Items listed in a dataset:
:::

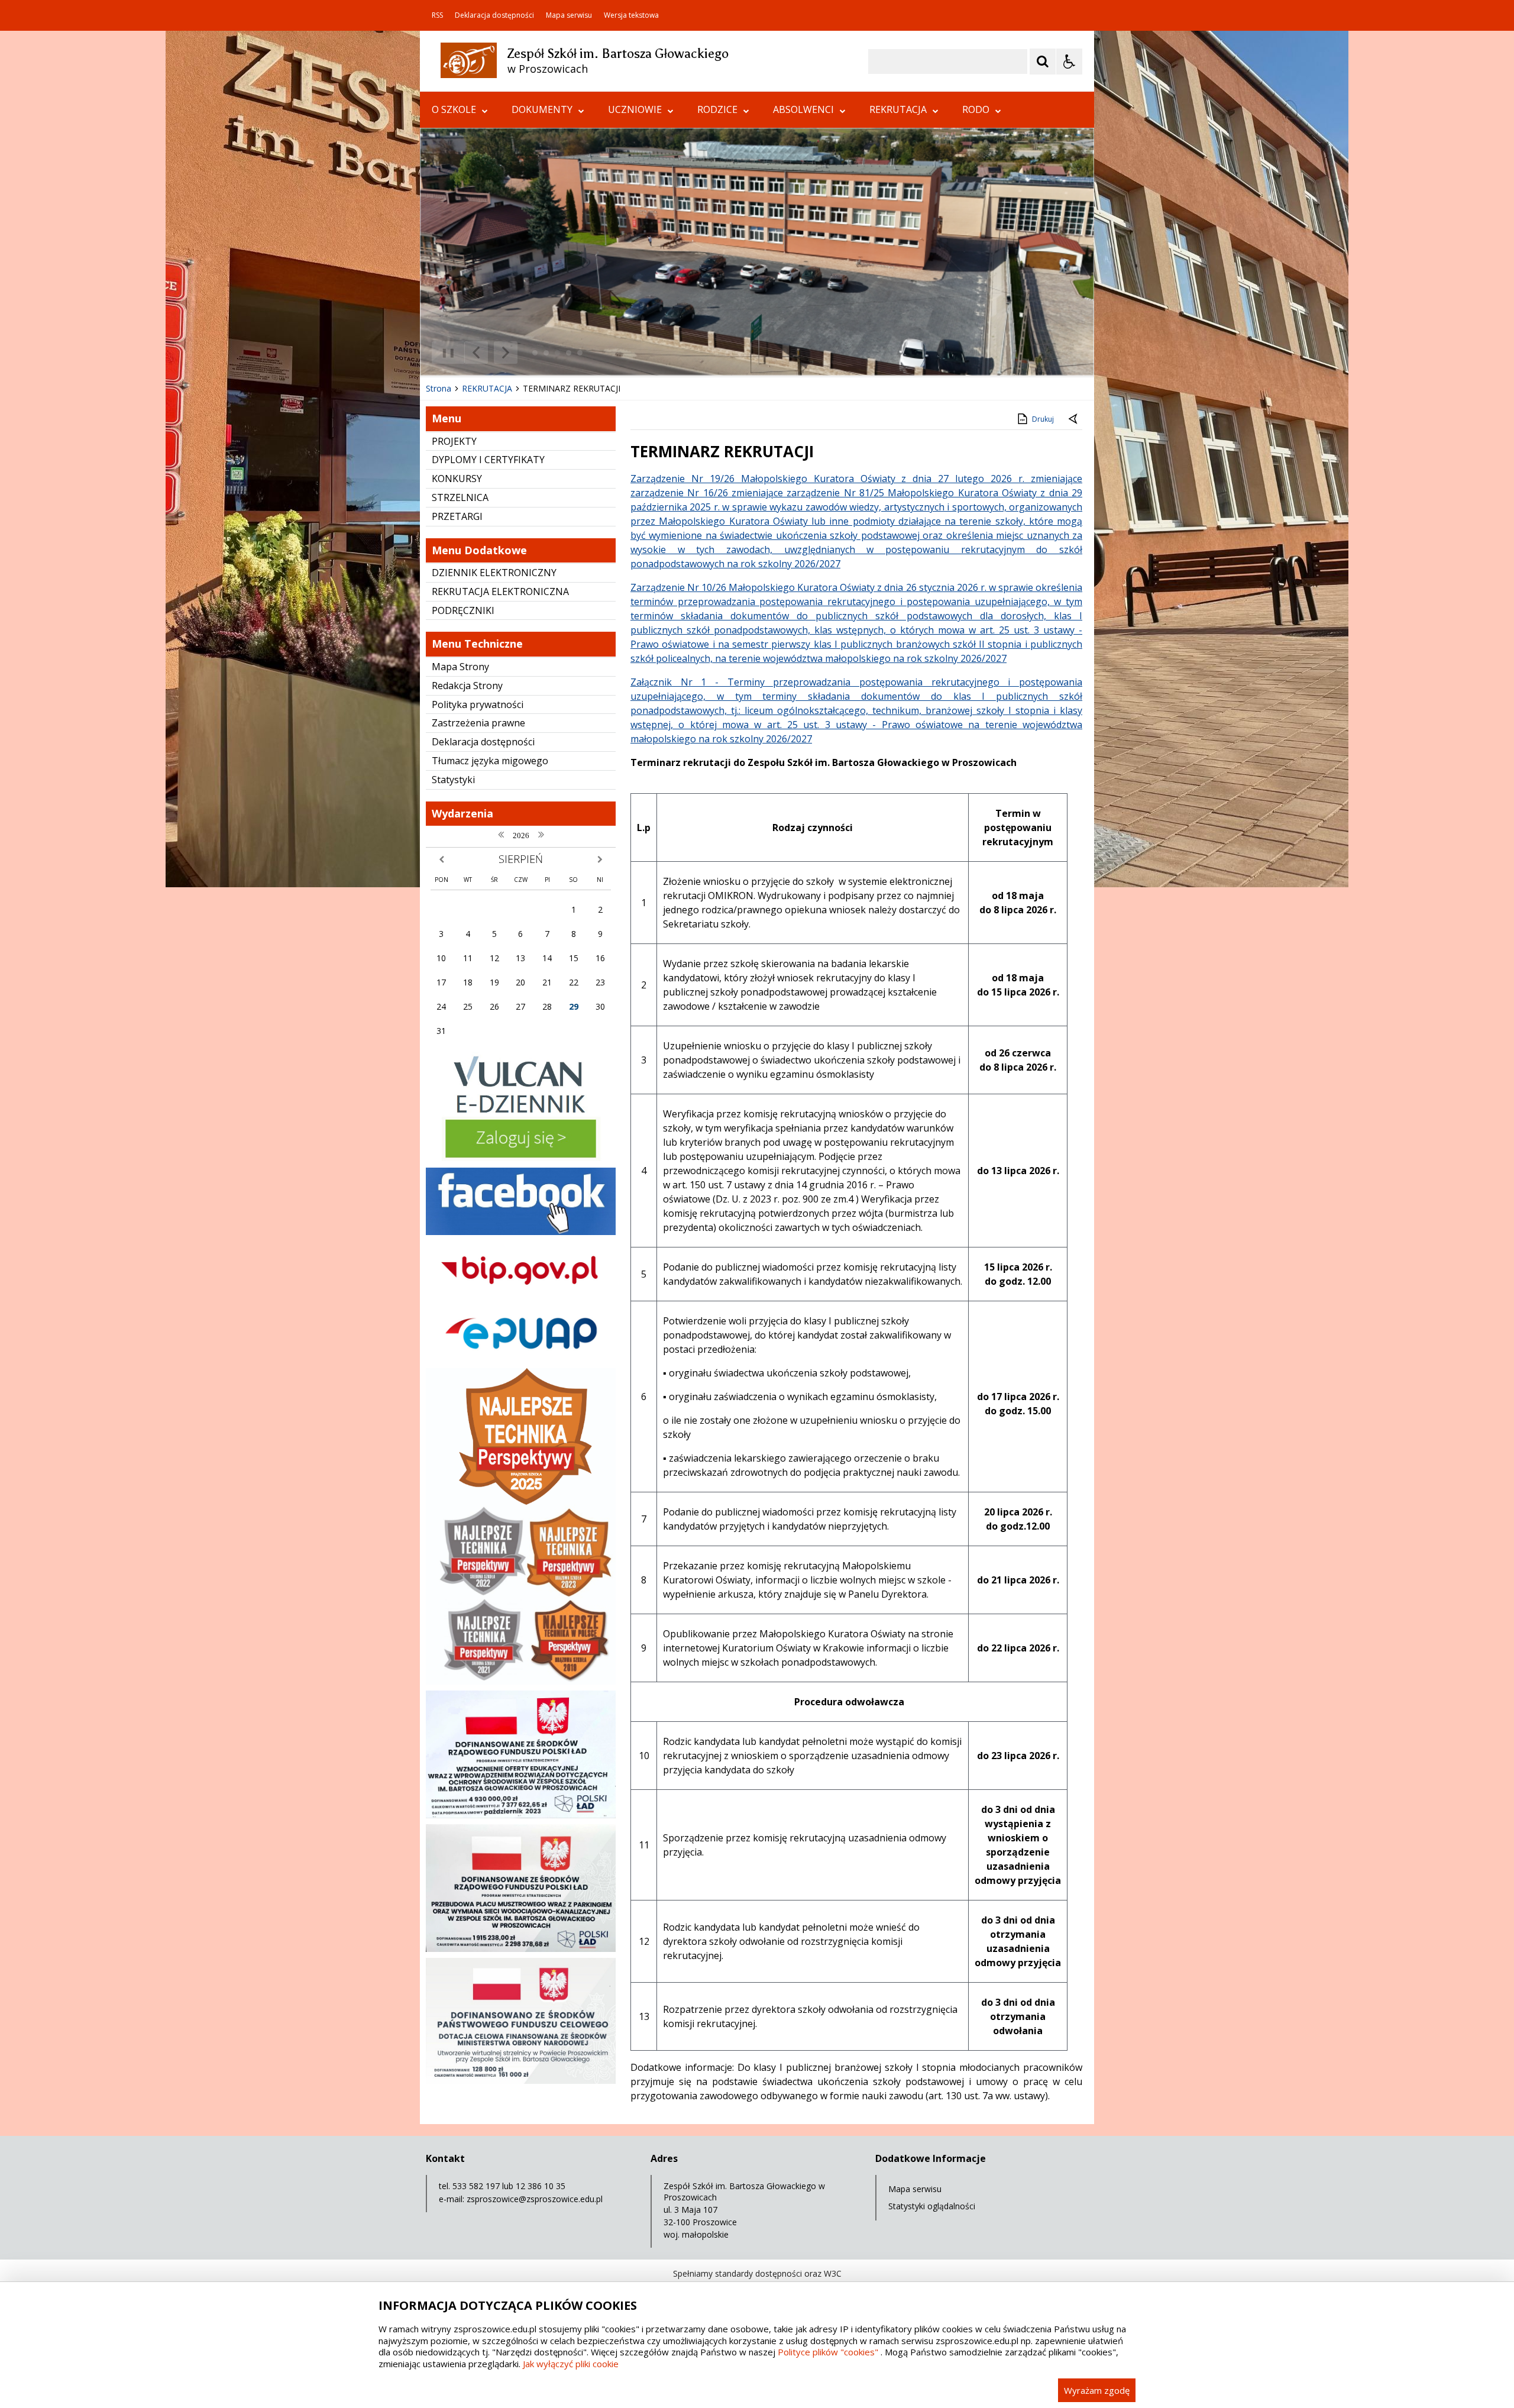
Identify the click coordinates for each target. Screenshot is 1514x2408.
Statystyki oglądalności (931, 2206)
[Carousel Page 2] (546, 352)
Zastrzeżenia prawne (478, 722)
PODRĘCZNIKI (463, 610)
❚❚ (444, 352)
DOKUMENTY (542, 109)
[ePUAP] (521, 1359)
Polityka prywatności (477, 704)
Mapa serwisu (569, 15)
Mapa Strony (460, 666)
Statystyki (453, 779)
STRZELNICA (460, 497)
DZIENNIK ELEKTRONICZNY (494, 572)
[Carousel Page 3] (557, 352)
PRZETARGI (457, 516)
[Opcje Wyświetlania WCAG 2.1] (1069, 62)
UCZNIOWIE (635, 109)
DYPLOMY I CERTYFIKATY (488, 459)
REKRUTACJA (898, 109)
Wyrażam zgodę (1097, 2390)
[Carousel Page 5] (580, 352)
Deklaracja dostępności (494, 15)
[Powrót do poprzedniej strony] (1074, 419)
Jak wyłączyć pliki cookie (571, 2364)
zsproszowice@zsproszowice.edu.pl (535, 2199)
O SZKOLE (454, 109)
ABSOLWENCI (803, 109)
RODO (975, 109)
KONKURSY (457, 478)
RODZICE (717, 109)
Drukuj (1043, 419)
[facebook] (521, 1232)
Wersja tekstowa (631, 15)
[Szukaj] (1043, 62)
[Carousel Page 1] (535, 352)
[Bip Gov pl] (521, 1295)
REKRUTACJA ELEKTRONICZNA (500, 591)
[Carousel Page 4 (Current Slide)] (568, 352)
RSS (437, 15)
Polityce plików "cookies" (828, 2352)
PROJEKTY (454, 441)
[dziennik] (521, 1158)
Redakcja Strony (467, 685)
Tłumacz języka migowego (490, 760)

:::

- What needs to be done -
Only a number is wanted here: the count of lines above that hold the word "Statystyki".

- Answer to this task -
2